**Отрывок со страницы:**

►

Бабочка все чаще становится эвфемизмом для обозначения ветреной/соблазнительной женщины; вульгарные герои не брезгуют охотиться на «ночных бабочек». В «Гексагене» Белосельцев и Прокуров разглядывают женщин на приеме, называя их именами бабочек: «— Вы сказали, что она похожа на африканскую нимфалиду? — Прокурор нашел в толпе эстрадную звезду, облаченную в тесные панталоны. — Хотел бы я поместить этот экземлпяр в мою коллекцию, предварительно высовободив ее из этих пестрых тряпочек и осмотрев ее тельце!».
Иглы патриотов.
— Так вы считаете, что это путинское окружение взорвало дома?
— Не знаю; конспирология романа выдавила из меня самого реальные ощущения события, стала для меня более реальной, чем фактология. Я же не занимался фактологией, я сам создавал эту текстовую реальность, и как сказано в этом романе, так оно и есть. По логике вещей Дагестан и взрыв домов укладывался в схему смены власти в России. Я об этом рассказал в романе.
— Да в романе-то понятно. А в жизни?

◄

**Задание:**
Ответьте по отрывку на три вопроса.
1. Эвфемизмом для обозначения какой женщины все чаще становится бабочка?
2. В каком романе герои разглядывают женщин на приеме и называют их именами бабочек?
3. Что, по словам отвечающего, вместе со взрывом домов укладывалось в схему смены власти в России?
Строки, идущие далее, к этому отрывку никакого отношения не имеют.

**Материал:**
►

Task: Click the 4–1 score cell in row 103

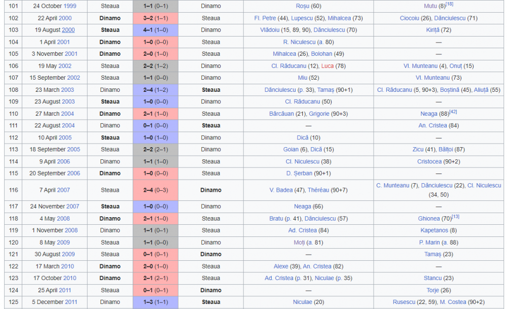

◄

**Ответ:**
1. Ветреной или соблазнительной женщины.
2. В «Гексагене».
3. Дагестан.